Knife in the water. The generational change in Polish cinema in the 60´s
DOI:
https://doi.org/10.24310/Eviternare.vi11.14073Keywords:
Cinema, Generation, Solitude, Polanski, PolandAbstract
This article proposes an analysis of the changing situation of Polish cinema in the 1960s through Roman Polanski's film The Knife in the Water (1962). The filmmaker made this feature film in his home country and it gave way to a new approach on Polish cinema, this time far removed from social commitment regarding the aftermath of the Second World War that prevailed in the previous generation, the so-called "Polish School", made up of great veteran filmmakers such as Andrzej Wajda, Andrzej Munk and Jerzy Kawalerowicz.

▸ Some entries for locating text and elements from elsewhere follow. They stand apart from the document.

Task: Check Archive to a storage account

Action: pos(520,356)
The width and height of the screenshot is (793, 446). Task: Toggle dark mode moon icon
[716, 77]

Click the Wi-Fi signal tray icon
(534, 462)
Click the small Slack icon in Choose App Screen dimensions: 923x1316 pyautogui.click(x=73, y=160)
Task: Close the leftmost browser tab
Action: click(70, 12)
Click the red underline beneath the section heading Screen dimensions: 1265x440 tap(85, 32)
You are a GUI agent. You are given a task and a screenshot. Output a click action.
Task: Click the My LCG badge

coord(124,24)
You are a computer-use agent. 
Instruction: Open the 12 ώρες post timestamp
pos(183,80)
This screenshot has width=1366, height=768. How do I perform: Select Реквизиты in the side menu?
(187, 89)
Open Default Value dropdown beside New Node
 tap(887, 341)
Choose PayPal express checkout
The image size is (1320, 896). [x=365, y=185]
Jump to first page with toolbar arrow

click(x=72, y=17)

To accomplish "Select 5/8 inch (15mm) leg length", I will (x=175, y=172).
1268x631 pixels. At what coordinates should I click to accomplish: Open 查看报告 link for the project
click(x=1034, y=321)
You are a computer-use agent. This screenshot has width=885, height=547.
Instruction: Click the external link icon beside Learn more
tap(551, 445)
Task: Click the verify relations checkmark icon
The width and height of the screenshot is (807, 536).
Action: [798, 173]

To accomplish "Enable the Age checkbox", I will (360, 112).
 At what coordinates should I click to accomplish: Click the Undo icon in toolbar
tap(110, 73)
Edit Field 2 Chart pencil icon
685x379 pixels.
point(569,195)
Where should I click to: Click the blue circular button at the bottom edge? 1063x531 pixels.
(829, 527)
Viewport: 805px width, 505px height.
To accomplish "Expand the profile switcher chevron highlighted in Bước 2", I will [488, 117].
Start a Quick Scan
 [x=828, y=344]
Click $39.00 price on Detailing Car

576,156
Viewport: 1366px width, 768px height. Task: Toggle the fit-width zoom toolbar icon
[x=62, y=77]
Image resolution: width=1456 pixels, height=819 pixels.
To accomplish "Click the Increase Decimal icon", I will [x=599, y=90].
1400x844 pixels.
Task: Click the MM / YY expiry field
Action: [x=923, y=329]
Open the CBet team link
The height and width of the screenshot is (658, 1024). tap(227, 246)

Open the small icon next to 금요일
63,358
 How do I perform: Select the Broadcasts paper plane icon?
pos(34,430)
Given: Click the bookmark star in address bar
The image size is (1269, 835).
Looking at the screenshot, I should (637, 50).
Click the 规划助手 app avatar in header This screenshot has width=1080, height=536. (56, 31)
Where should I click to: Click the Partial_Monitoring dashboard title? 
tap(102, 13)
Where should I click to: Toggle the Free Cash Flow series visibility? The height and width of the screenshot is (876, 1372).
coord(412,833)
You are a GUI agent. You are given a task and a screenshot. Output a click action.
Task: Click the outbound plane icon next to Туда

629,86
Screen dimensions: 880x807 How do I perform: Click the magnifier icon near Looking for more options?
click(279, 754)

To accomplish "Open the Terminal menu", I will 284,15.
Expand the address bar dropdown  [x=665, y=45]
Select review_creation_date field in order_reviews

We will also discover how the filmmaker Andrzej Wajda will to a large extent shape the two generations, with the time of the "Polish School" as a great initiator and the "third generation" as a teacher of the young filmmakers who were beginning to emerge, looking for new ways to express themselves. The pioneering and groundbreaking role of the film The Knife in the Water and its success abroad, winning the first Oscar nomination for a Polish film, led to the emergence of the "third generation", whose members would bring a period of splendour to Polish cinema and raise it up to the international spotlight. The new filmmakers showed a much more cosmopolitan attitude, more focused on speaking about concerns of the modern individual such as the lack of communication, loneliness and the alienation of human beings present in a bustling and overwhelmingly opressive society. The two great directors of this new cinema will be Roman Polanski and Jerzy Skolimowski. The ultimate aim of the article is to define the transition from one generation to the next through Polanski's film, which serves to analyse the keys to the conflict, the outstanding role of the new generation and the change of paradigm in a cinema that until then felt anchored in the traumatic war and its tragic aftermath.